Exercise
Copy each line of the data that has "agent" in it.

Recorded data
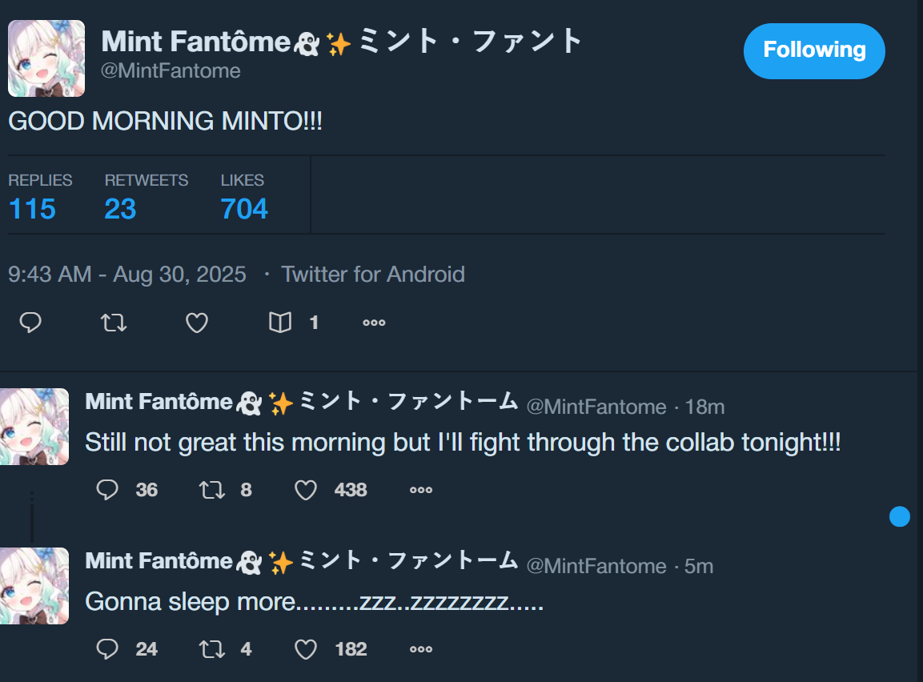The width and height of the screenshot is (923, 682).
Task: Reply to the 'Still not great' tweet
Action: point(107,490)
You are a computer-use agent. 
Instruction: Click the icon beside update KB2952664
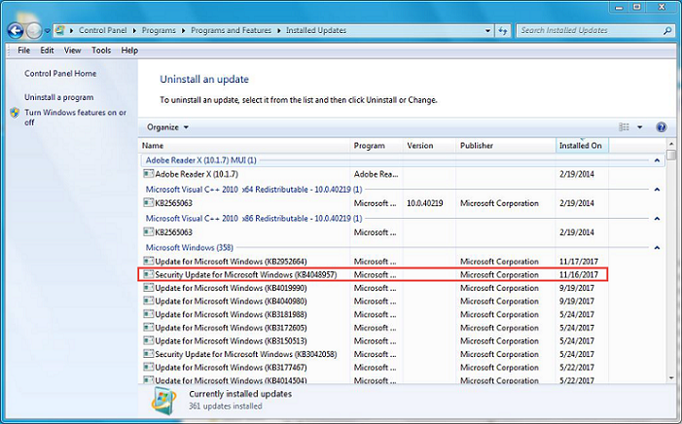pyautogui.click(x=148, y=263)
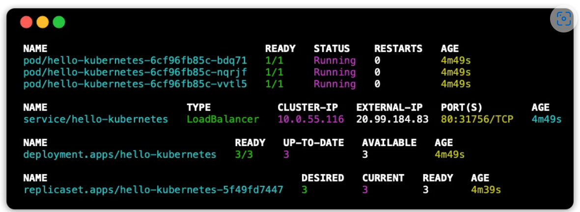Click the UP-TO-DATE column header

coord(313,143)
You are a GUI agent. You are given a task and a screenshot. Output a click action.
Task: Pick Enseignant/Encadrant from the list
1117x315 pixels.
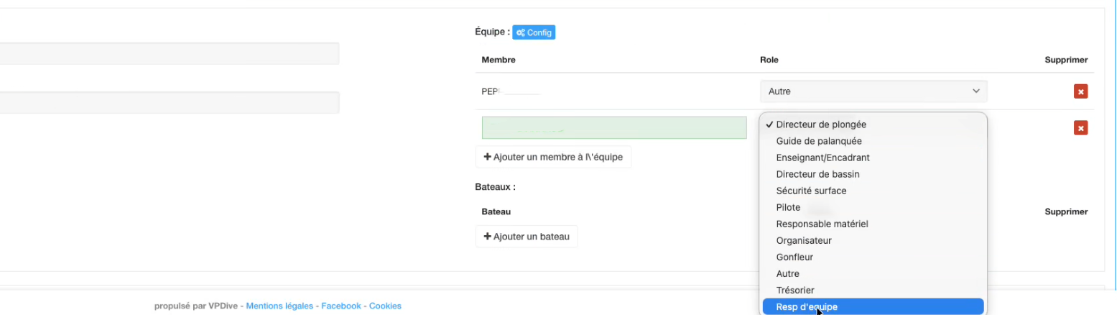coord(822,158)
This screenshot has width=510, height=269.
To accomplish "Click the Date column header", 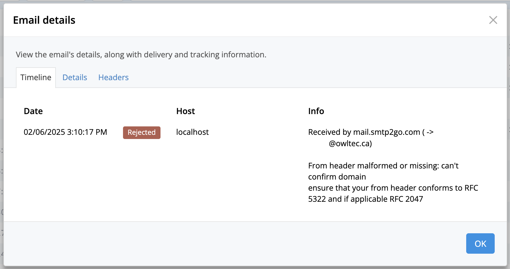I will (33, 111).
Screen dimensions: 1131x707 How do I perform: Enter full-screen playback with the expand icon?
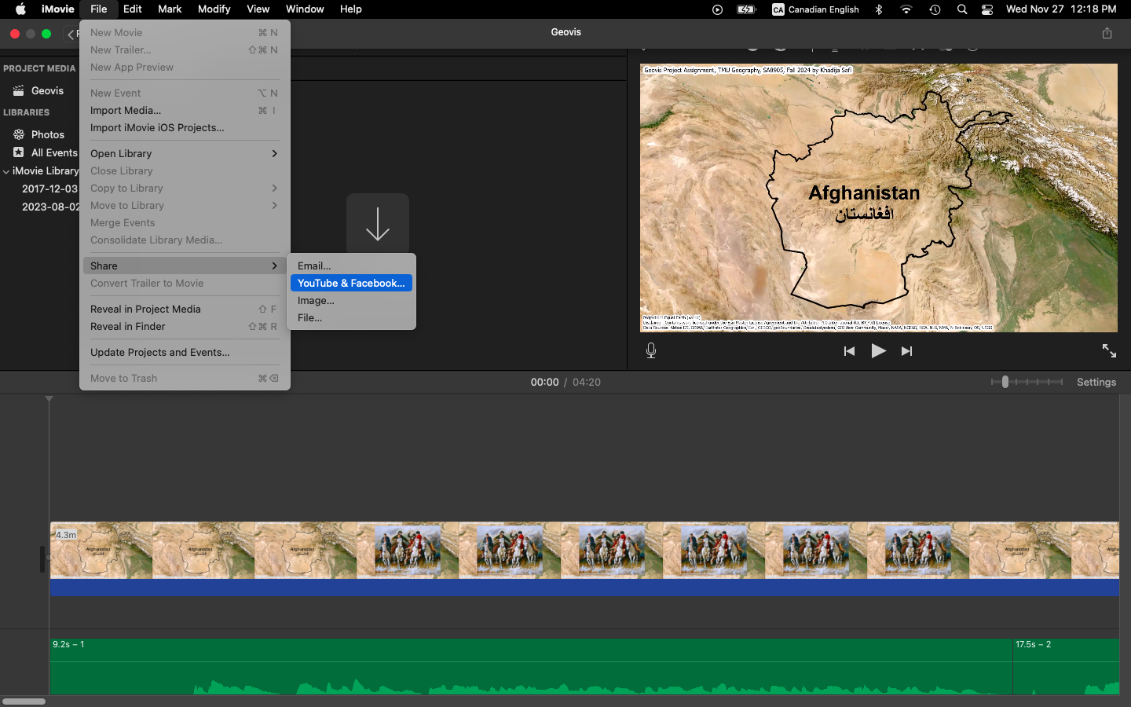1109,351
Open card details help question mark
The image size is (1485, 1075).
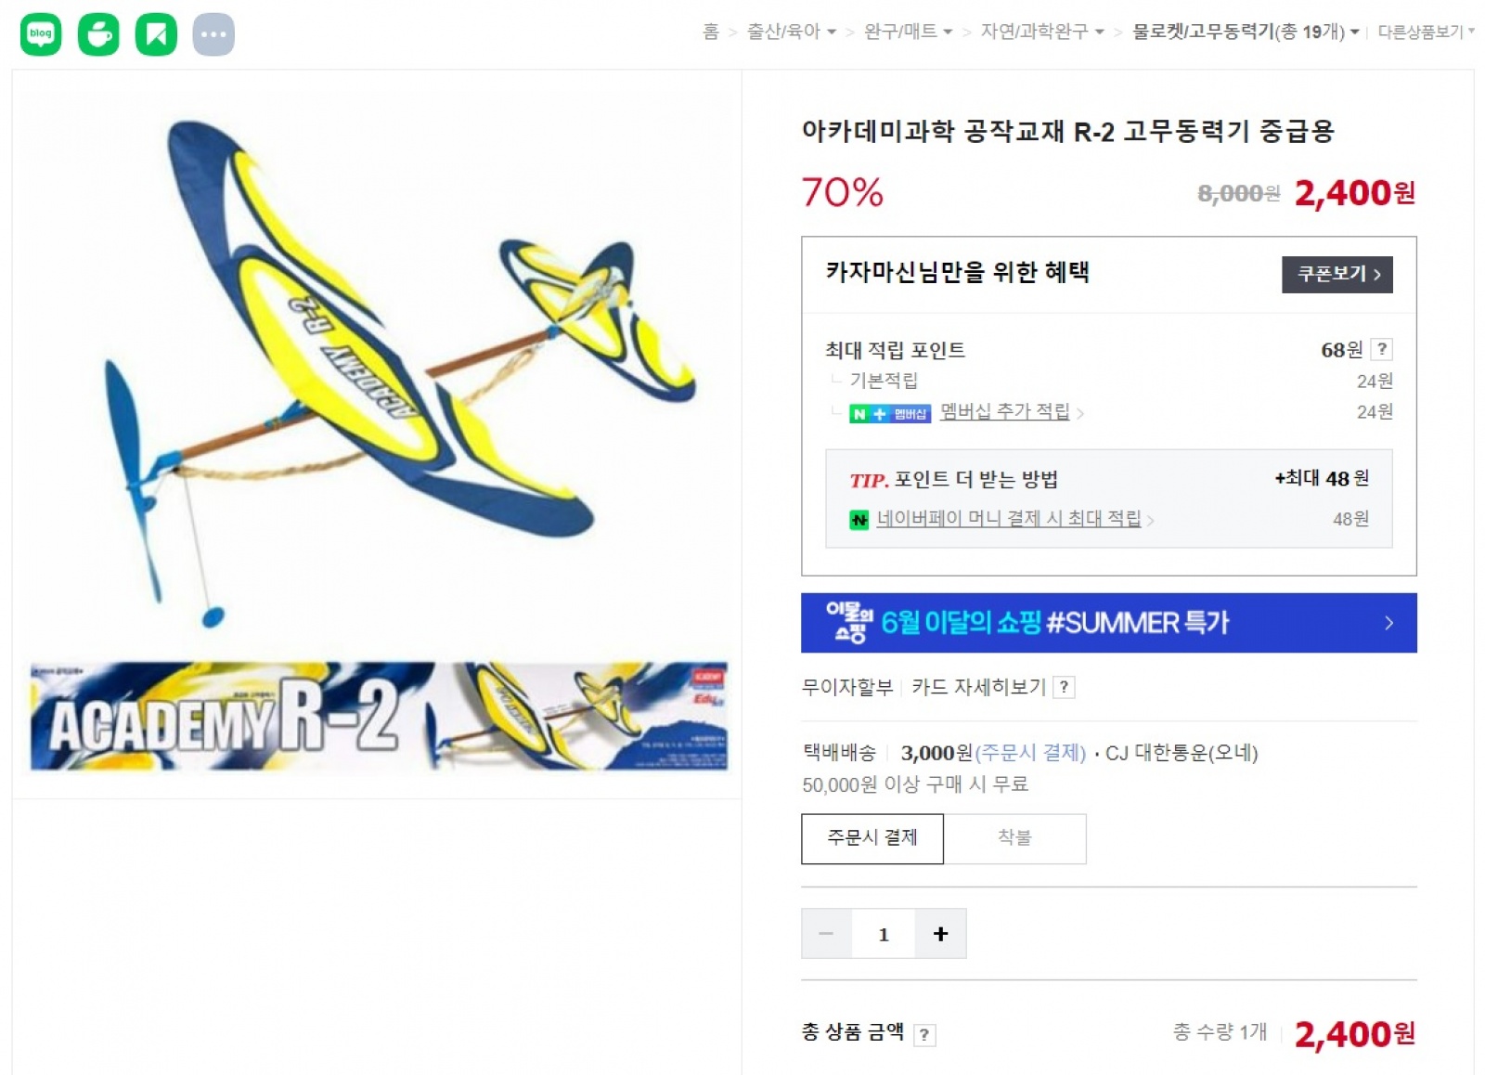1064,687
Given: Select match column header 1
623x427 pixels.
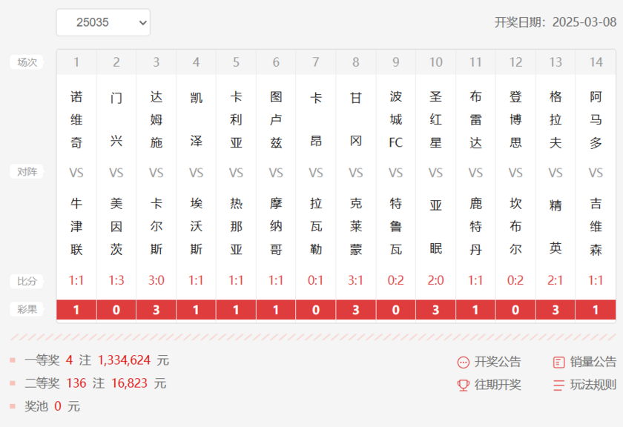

Answer below
You are a computer-use agent. 
You are a GUI agent. You are given a task and a screenshot. Output a click action.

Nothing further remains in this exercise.